Transcribe the full listing, keeping every word as it stands.

########

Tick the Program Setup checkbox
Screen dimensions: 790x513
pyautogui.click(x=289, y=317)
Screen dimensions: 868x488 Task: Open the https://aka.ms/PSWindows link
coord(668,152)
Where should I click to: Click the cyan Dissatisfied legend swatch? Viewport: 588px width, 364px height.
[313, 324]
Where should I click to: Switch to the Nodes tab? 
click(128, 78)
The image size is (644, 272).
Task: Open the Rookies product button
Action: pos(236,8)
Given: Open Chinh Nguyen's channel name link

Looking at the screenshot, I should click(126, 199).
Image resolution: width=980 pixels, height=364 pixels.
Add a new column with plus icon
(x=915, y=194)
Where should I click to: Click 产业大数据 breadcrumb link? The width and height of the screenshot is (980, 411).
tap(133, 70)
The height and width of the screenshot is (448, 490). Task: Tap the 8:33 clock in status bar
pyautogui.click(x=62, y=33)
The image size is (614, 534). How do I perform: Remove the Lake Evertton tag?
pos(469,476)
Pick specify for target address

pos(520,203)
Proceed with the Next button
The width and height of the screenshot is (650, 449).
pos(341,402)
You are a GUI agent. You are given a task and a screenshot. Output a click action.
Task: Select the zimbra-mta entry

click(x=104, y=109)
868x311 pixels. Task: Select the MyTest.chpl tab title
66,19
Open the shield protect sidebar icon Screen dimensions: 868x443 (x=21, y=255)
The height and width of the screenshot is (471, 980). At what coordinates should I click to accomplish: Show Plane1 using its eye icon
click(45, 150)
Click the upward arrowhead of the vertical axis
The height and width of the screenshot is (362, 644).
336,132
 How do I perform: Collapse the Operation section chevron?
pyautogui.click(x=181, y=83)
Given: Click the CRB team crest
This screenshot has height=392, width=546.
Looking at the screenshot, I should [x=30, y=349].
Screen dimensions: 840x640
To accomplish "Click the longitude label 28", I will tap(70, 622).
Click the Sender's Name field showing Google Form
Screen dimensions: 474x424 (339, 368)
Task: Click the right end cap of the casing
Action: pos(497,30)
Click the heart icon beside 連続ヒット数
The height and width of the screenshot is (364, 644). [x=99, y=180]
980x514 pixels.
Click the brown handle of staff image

########

■ RESPONSE TO THIS EXERCISE
Tick the Program Setup checkbox
Screen dimensions: 790x513
pyautogui.click(x=289, y=317)
Screen dimensions: 868x488 Task: Open the https://aka.ms/PSWindows link
coord(668,152)
Where should I click to: Click the cyan Dissatisfied legend swatch? Viewport: 588px width, 364px height.
[313, 324]
Where should I click to: Switch to the Nodes tab? 
click(128, 78)
The image size is (644, 272).
Task: Open the Rookies product button
Action: pos(236,8)
Given: Open Chinh Nguyen's channel name link

Looking at the screenshot, I should click(126, 199).
Image resolution: width=980 pixels, height=364 pixels.
Add a new column with plus icon
(x=915, y=194)
Where should I click to: Click 产业大数据 breadcrumb link? The width and height of the screenshot is (980, 411).
tap(133, 70)
The height and width of the screenshot is (448, 490). Task: Tap the 8:33 clock in status bar
pyautogui.click(x=62, y=33)
The image size is (614, 534). How do I perform: Remove the Lake Evertton tag?
pos(469,476)
Pick specify for target address

pos(520,203)
Proceed with the Next button
The width and height of the screenshot is (650, 449).
pos(341,402)
You are a GUI agent. You are given a task and a screenshot. Output a click action.
Task: Select the zimbra-mta entry

click(x=104, y=109)
868x311 pixels. Task: Select the MyTest.chpl tab title
66,19
Open the shield protect sidebar icon Screen dimensions: 868x443 (x=21, y=255)
The height and width of the screenshot is (471, 980). At what coordinates should I click to accomplish: Show Plane1 using its eye icon
click(45, 150)
Click the upward arrowhead of the vertical axis
The height and width of the screenshot is (362, 644).
336,132
 How do I perform: Collapse the Operation section chevron?
pyautogui.click(x=181, y=83)
Given: Click the CRB team crest
This screenshot has height=392, width=546.
Looking at the screenshot, I should [x=30, y=349].
Screen dimensions: 840x640
To accomplish "Click the longitude label 28", I will tap(70, 622).
Click the Sender's Name field showing Google Form
Screen dimensions: 474x424 (339, 368)
Task: Click the right end cap of the casing
Action: pos(497,30)
Click the heart icon beside 連続ヒット数
The height and width of the screenshot is (364, 644). [x=99, y=180]
980x514 pixels.
Click the brown handle of staff image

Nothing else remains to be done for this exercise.